About this exercise
In the entries that follow, find the line containing "Given: Click the thumbs-up Like icon", then output exactly every line from the first through that one.

*** Block opens ***

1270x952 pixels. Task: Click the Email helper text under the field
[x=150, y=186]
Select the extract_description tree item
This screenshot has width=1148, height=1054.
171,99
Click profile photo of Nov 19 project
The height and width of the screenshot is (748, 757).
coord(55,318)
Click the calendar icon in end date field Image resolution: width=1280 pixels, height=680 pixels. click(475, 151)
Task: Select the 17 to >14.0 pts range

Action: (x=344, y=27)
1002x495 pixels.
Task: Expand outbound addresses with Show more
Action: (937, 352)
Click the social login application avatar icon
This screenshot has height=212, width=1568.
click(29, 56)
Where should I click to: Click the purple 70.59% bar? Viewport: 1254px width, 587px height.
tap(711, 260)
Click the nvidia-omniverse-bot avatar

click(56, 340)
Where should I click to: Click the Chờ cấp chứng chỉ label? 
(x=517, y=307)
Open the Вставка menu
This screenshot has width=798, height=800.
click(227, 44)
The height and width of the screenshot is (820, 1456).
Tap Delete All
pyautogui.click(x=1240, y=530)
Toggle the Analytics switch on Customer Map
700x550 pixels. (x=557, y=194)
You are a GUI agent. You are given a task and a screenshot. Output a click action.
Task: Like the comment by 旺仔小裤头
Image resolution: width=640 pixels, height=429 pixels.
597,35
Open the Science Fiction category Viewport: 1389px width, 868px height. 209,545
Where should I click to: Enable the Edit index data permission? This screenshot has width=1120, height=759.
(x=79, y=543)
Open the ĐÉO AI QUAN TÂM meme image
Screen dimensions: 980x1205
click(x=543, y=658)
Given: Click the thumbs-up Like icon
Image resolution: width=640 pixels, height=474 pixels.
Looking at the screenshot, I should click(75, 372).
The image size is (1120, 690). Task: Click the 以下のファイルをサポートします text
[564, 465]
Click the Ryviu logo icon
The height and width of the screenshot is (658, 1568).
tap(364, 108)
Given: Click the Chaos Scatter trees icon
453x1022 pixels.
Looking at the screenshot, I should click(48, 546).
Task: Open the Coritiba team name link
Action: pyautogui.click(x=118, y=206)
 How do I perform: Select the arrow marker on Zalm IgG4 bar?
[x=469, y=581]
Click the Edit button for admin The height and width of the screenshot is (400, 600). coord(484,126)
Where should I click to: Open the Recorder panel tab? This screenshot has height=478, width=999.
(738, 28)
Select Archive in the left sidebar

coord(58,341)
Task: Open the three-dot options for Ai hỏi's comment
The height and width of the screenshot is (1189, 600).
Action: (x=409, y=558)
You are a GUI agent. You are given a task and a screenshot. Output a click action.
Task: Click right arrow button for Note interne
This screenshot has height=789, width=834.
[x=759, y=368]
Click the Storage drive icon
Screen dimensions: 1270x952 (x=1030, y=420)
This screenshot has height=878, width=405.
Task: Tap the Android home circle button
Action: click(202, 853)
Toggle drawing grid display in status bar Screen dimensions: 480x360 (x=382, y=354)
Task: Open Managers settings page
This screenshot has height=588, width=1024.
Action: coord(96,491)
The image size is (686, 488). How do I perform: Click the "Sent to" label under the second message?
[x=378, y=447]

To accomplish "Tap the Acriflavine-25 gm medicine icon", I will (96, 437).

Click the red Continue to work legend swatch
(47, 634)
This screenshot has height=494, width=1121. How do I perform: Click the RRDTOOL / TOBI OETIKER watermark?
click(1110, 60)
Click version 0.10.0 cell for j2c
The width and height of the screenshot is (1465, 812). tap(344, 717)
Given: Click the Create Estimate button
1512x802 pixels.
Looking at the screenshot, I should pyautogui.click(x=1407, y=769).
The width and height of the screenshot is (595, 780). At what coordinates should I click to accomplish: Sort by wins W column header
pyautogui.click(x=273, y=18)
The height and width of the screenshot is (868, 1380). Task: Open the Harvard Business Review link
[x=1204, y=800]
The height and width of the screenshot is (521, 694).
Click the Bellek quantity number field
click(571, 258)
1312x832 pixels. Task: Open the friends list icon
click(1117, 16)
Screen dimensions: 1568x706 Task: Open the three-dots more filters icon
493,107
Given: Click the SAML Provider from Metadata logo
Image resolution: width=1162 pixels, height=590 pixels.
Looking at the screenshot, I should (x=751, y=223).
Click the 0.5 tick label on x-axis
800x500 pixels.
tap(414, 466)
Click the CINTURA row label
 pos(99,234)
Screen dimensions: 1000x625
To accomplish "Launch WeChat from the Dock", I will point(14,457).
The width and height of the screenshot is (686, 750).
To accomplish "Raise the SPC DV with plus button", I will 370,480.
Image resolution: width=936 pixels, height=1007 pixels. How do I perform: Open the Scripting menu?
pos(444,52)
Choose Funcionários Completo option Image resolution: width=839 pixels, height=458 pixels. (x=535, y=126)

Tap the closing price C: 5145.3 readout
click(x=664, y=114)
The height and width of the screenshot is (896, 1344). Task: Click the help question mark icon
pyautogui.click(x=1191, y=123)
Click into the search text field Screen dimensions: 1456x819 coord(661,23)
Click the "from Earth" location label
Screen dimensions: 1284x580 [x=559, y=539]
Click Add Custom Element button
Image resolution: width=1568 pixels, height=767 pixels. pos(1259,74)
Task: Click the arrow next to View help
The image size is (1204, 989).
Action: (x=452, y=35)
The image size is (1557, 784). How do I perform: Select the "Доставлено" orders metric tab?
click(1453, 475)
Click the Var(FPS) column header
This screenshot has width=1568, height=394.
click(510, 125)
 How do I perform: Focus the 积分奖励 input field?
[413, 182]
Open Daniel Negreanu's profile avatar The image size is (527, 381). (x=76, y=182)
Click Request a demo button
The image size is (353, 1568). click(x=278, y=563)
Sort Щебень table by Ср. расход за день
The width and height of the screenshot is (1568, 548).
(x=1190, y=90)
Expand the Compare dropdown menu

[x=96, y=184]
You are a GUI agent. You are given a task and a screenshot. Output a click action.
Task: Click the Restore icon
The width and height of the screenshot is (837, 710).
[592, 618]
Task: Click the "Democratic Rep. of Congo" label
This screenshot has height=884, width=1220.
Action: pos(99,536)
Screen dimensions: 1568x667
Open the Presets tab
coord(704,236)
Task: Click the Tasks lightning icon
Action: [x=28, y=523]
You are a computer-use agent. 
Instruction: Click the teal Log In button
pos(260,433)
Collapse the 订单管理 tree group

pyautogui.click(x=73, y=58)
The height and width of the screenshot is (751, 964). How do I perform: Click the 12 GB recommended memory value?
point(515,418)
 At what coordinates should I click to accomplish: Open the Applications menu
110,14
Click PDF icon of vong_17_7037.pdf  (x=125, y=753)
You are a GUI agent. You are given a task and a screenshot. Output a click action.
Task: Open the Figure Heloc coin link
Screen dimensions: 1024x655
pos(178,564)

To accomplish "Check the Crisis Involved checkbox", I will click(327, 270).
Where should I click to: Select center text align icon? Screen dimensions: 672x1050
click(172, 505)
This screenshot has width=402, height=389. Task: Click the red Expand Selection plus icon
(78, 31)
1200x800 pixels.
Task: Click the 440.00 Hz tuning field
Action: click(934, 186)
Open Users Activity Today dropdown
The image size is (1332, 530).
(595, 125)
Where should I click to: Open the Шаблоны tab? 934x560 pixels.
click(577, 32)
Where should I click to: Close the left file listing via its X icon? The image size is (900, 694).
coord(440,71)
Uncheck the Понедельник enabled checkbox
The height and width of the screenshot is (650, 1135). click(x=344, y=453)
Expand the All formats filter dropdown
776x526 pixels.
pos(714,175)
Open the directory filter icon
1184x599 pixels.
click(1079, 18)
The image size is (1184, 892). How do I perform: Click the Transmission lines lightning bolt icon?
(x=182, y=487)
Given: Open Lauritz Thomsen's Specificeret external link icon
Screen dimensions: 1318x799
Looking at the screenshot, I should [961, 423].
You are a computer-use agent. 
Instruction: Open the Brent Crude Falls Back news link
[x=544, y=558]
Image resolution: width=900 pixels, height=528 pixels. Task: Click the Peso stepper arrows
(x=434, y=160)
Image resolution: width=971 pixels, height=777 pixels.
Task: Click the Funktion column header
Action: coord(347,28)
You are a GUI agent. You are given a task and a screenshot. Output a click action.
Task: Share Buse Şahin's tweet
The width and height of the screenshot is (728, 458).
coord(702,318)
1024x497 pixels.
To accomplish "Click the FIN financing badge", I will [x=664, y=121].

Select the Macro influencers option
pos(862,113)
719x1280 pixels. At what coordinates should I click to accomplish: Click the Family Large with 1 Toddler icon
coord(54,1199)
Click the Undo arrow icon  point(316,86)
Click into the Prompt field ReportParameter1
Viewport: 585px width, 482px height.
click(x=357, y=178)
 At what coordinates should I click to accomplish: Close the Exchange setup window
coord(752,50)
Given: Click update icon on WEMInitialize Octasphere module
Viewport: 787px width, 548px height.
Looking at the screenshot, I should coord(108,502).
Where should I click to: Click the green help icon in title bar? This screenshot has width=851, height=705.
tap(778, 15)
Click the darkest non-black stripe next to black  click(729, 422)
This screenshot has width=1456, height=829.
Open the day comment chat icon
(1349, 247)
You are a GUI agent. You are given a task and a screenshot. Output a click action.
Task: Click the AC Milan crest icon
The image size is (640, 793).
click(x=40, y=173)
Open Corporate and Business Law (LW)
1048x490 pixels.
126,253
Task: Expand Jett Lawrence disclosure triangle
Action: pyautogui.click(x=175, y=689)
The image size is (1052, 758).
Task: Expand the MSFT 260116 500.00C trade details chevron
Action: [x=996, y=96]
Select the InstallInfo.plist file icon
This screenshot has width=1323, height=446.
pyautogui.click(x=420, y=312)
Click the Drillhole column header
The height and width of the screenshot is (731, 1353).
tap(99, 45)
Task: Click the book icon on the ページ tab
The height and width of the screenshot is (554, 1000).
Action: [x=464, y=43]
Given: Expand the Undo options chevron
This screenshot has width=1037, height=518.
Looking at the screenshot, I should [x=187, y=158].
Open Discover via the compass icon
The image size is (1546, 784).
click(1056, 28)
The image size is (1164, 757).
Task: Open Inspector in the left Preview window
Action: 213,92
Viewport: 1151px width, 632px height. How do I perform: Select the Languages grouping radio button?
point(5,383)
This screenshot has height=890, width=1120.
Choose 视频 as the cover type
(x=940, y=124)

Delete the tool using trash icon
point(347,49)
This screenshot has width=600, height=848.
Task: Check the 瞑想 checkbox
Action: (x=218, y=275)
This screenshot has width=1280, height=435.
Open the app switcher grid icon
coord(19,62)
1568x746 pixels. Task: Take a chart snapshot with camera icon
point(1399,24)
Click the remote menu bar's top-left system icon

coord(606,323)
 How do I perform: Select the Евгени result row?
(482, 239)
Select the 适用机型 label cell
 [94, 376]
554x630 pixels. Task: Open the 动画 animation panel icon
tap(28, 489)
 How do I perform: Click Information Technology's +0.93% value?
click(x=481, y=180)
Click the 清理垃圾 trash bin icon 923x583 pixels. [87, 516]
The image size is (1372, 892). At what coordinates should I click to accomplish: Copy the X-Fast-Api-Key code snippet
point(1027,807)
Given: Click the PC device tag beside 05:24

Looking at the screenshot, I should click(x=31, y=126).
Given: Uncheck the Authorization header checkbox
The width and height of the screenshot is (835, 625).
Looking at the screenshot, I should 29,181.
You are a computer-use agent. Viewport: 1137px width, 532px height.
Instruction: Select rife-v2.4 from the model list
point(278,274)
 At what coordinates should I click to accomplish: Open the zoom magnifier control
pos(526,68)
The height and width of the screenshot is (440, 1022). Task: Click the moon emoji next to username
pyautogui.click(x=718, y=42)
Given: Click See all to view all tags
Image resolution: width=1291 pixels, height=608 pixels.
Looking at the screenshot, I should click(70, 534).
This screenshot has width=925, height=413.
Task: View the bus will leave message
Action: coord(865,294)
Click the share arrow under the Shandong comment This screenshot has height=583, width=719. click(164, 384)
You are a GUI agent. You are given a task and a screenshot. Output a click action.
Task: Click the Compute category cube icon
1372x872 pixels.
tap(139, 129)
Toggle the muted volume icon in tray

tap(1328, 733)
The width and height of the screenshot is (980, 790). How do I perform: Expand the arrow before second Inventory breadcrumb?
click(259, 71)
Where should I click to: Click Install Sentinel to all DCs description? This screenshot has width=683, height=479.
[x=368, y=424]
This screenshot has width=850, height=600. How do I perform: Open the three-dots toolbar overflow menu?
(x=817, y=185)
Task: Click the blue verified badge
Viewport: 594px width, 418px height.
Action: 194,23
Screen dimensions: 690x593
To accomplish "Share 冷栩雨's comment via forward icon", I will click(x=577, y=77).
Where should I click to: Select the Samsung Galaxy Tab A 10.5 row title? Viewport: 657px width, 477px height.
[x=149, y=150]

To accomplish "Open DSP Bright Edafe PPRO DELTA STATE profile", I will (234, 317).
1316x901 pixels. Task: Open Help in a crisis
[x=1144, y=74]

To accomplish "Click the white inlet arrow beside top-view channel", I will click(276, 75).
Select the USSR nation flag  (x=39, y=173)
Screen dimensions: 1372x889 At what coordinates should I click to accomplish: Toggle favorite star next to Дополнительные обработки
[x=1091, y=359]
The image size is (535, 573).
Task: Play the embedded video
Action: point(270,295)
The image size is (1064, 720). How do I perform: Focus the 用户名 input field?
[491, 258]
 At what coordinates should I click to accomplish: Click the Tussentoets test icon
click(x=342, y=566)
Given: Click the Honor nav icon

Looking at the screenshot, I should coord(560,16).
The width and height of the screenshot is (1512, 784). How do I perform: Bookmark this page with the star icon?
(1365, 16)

*** Block closes ***

Exercise answer
1270x952 pixels. Task: Click the Email helper text under the field
[x=150, y=186]
Select the extract_description tree item
This screenshot has width=1148, height=1054.
171,99
Click profile photo of Nov 19 project
The height and width of the screenshot is (748, 757).
coord(55,318)
Click the calendar icon in end date field Image resolution: width=1280 pixels, height=680 pixels. click(475, 151)
Task: Select the 17 to >14.0 pts range

Action: (x=344, y=27)
1002x495 pixels.
Task: Expand outbound addresses with Show more
Action: (937, 352)
Click the social login application avatar icon
This screenshot has height=212, width=1568.
click(29, 56)
Where should I click to: Click the purple 70.59% bar? Viewport: 1254px width, 587px height.
tap(711, 260)
Click the nvidia-omniverse-bot avatar

click(56, 340)
Where should I click to: Click the Chờ cấp chứng chỉ label? 
(x=517, y=307)
Open the Вставка menu
This screenshot has width=798, height=800.
click(227, 44)
The height and width of the screenshot is (820, 1456).
Tap Delete All
pyautogui.click(x=1240, y=530)
Toggle the Analytics switch on Customer Map
700x550 pixels. (x=557, y=194)
You are a GUI agent. You are given a task and a screenshot. Output a click action.
Task: Like the comment by 旺仔小裤头
Image resolution: width=640 pixels, height=429 pixels.
597,35
Open the Science Fiction category Viewport: 1389px width, 868px height. 209,545
Where should I click to: Enable the Edit index data permission? This screenshot has width=1120, height=759.
(x=79, y=543)
Open the ĐÉO AI QUAN TÂM meme image
Screen dimensions: 980x1205
click(x=543, y=658)
Given: Click the thumbs-up Like icon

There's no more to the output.